- **TASK DESCRIPTION**:
Answer these questions from the Noel Howlett article.
(a) In which town and year did Howlett make his stage debut?
(b) What character did he play in the 1948 film The Winslow Boy?
(c) Which character did he play in "I Talk to the Trees"?
-- DOCUMENT PASSAGE follows --
- Born: 22 December 1901 Bexley, Kent, England
- Died: 26 October 1984 (aged 82) Hammersmith, London, England
- Occupation: Actor
- Years active: 1936–1984

= Noel Howlett =

English actor (1901–1984)

Noel Howlett (22 December 1901 – 26 October 1984) was an English actor, principally remembered as the incompetent headmaster, Morris Cromwell, in the ITV 1970s cult television programme Please Sir! He was the subject of infatuation by Deputy Head Doris Ewell, played by Joan Sanderson.

==Career==
Howlett made his stage debut at Folkestone in 1925 in The Second Mrs Tanqueray. At Northampton Repertory Theatre in 1930 he played Sherlock Holmes. He also appeared as Mr Williams in the 1948 film The Winslow Boy, starring Robert Donat. At Stratford-on-Avon in 1953, he played Old Gobbo (father to Donald Pleasence's Launcelot Gobbo) in The Merchant of Venice, Edward IV (brother to Marius Goring's Richard III), Baptista in The Taming of the Shrew and Gloucester in King Lear.

An early TV role was portraying a vicar in the 1958/59 BBC series Quatermass and the Pit. He appeared as Professor Rushton in a one-off 1967 edition ("Mission Highly Improbable") of The Avengers and as the Reverend Simon Blanding in a one-off 1967 edition ("Dead Man's Shoes") of Man in a Suitcase. Other screen appearances include the 1960s TV shows Softly, Softly and Danger Man. He also appeared in one 1976 episode ("I Talk to the Trees") of the BBC situation comedy The Good Life as slightly eccentric allotment gardener Mr Wakeley.
-- DOCUMENT PASSAGE concluded --
-- DATA SHOWN follows --
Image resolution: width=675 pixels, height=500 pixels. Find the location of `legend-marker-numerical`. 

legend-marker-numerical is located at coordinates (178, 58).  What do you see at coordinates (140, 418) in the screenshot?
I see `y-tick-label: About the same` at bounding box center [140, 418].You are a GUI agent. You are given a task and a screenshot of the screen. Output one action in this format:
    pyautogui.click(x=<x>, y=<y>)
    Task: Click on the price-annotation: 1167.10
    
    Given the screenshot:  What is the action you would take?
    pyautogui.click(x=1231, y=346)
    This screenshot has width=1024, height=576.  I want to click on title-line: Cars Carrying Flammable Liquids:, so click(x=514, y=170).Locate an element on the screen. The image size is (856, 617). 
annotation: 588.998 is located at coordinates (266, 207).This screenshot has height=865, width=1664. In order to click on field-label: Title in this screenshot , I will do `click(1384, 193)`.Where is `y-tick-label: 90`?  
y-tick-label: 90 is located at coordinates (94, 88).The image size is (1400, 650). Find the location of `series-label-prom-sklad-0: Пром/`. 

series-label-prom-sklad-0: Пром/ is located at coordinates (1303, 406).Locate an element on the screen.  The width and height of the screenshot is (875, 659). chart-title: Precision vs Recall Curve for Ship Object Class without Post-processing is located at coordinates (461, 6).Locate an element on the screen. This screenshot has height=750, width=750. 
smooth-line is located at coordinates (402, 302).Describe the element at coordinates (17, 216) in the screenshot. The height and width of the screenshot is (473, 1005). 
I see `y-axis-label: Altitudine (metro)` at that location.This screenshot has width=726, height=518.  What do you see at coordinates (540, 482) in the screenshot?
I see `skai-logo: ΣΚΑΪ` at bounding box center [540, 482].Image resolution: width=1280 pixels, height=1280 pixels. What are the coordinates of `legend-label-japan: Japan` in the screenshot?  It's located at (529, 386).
-- DATA SHOWN concluded --
- **OUTPUT OF THE TASK**:
(a) Folkestone, in 1925.
(b) Mr Williams.
(c) Mr Wakeley, a slightly eccentric allotment gardener.